Children and young people are ignorant and embarrassed about sex and this is putting their health and safety at risk.
The findings were announced by ChildLine, the children’s helpline now run by the NSPCC, after it analysed nearly 6,000 calls made to the helpline.
It said children felt pressurised into having sex at an early age, but didn’t get enough information about sexual health and contraception.
ChildLine counsellors found that children and young people thought that contraception was expensive and that visits to their doctor were not confidential. Others did not know how to use condoms, or believed that the pill would make them fat.
The figures showed that few children called ChildLine for advice about sexually transmitted diseases (STIs), and didn’t know that contraception could protect them from STIs as well as pregnancy.

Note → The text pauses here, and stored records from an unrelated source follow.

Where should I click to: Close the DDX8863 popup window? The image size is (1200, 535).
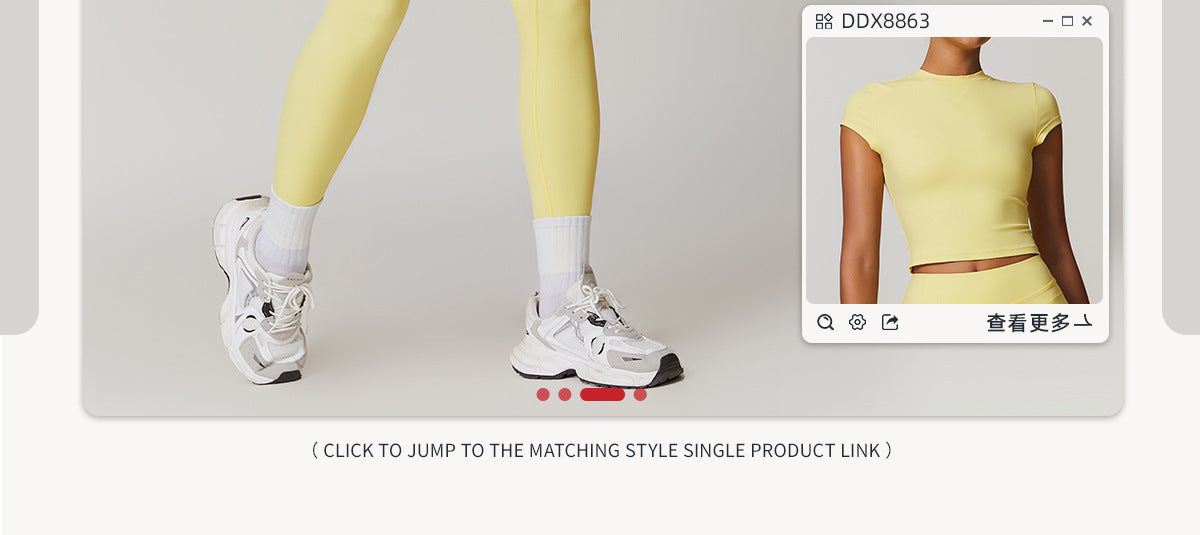pyautogui.click(x=1087, y=21)
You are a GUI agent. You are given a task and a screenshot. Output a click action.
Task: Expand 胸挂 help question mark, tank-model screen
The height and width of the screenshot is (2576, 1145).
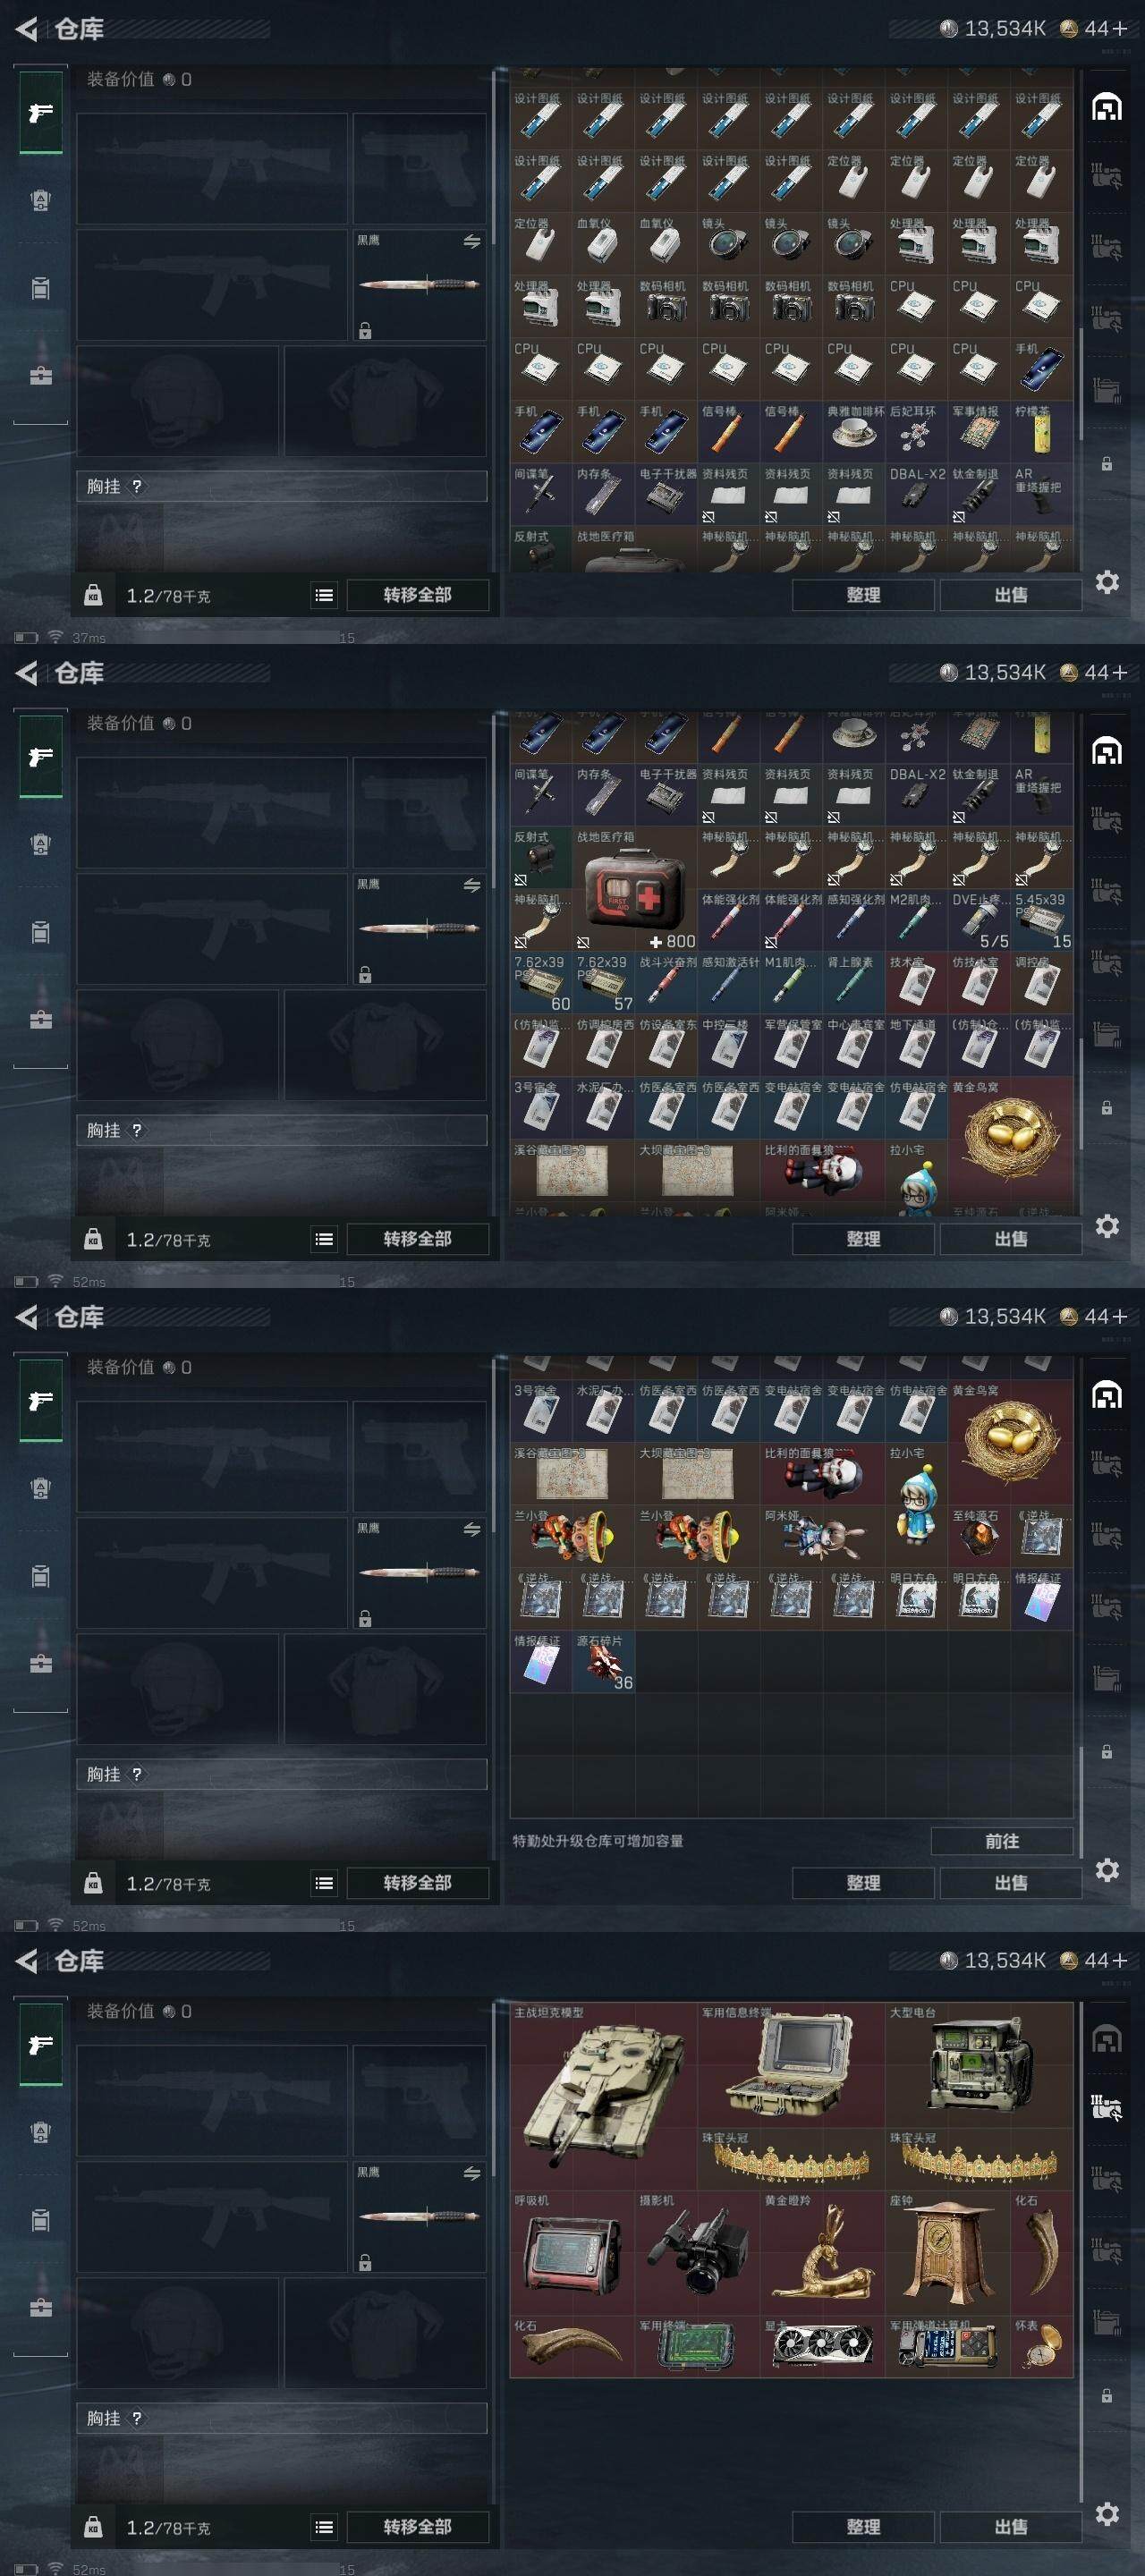pos(137,2418)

Alcohol was an added problem with children as young as 12 admitting drinking to cope with their feelings of confusion and embarrassment.
The charity wants the government to make personal, social and health education mandatory in England, and for the subject to cover sexuality, relationships, safe sex and pregnancy. It is also calling on the Scottish Executive to review the progress and implementation of the Respect and Responsibility strategy on improving sexual health, and for the Welsh Assembly to review the delivery of sex and relationships education.
“It is clear from the calls to the helpline that children are living in a highly sexualised culture, and although we are pleased they are seeking advice, the lack of knowledge some callers display is frightening,” said Anne Houston, director of NSPCC’s ChildLine service.